The best organizations view change as an ongoing journey that allows them to stay competitive and grow. But to manage change effectively, for optimal results, leaders can’t get stuck dwelling on only plans and processes; they have to focus on the people too. In this Forbes post, there are four critical “Dos” of change management that can help leaders deftly handle the human side of transformations.
**For more on change, explore our post on 3 small ways to make big change, and draw inspiration from our collection of 25 quotes about managing change.
“What workers really need, to feel engaged in and satisfied by their jobs, is an inner sense of purpose,” writes leadership coach, Kristi Hedges, in this Harvard Business Review post focused on helping employees find meaning in their work. Leaders can help foster purpose by asking questions in five key areas, and sample questions are provided here.
** To further explore your personal purpose, check out our first two questions of leadership (the “questions of the head”), and follow that up with our three “questions of the heart” for leaders.

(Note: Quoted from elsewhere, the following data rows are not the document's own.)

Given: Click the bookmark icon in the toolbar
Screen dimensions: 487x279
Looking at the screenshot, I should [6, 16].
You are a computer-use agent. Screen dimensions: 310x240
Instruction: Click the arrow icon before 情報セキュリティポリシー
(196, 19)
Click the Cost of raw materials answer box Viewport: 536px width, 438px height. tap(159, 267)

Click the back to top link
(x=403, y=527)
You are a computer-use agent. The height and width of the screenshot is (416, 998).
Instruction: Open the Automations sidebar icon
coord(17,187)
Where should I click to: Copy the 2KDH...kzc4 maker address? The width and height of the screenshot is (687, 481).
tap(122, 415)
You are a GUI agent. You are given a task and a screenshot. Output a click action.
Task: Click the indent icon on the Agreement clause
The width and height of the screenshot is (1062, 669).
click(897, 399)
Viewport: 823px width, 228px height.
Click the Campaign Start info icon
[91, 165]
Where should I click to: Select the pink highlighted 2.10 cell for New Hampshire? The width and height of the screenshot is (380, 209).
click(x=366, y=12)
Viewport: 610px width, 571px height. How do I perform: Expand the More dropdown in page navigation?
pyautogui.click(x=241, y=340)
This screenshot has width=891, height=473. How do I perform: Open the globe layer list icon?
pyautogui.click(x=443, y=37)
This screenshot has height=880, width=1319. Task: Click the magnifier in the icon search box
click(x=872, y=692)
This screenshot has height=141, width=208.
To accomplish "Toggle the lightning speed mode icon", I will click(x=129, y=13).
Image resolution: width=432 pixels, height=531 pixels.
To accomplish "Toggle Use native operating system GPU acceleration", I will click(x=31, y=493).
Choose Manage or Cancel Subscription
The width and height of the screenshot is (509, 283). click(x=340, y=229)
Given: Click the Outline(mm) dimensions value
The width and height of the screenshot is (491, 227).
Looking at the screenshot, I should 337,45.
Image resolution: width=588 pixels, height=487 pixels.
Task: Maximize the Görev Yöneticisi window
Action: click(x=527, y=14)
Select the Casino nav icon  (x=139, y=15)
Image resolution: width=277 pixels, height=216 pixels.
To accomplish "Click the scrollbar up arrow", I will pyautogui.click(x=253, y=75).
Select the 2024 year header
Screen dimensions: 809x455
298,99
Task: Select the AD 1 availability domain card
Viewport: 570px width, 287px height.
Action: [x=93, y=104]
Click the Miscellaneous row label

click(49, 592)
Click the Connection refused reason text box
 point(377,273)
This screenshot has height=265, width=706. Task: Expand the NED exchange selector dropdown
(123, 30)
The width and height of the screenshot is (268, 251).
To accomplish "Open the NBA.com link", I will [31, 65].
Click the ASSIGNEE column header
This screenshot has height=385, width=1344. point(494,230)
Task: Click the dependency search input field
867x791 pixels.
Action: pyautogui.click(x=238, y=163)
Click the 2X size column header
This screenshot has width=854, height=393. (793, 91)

What attributes can earn a company a coveted spot on a prestigious “Best Place to Work” list? This Switch and Shift post looks at some of the companies that rank high on these lists and offers actionable takeaways that you can use to better engage your employees and provide them with opportunities to learn and grow.
**To learn more about creating a great place to work, explore our post on the 4 human needs you must meet to engage employees.
In this Strategy+Business post, author Eric J. McNulty explores a simple formula for effective leadership that he came across in a classic leadership book from 1983: “Grow the company profitably. Share the wealth with employees. Ensure that everyone is having fun.” To add nuance and depth to the formula, McNulty asks five global leaders to offer their thoughts on this three-pronged approach, and their answers offer insight and inspiration.
Meetings are an essential part of work and leadership. But they’re notorious for being time-wasters. To ensure your meetings are productive, it helps to have some rules for how they are run. To get started, try one of the dozen ideas for better meetings that Art Petty provides here.
** For more on meetings, check out our CEO manifesto for better meetings.
Sure, you’re focused on growing your business but are you sufficiently focused on growing your leaders? To ensure you are developing leaders who are ready and able to take the reins should your management team change or expand, make sure you are providing ample opportunities for people to stretch and be challenged. This Inc. post offers three ways to start scaling your leadership team today so you’re prepared for tomorrow.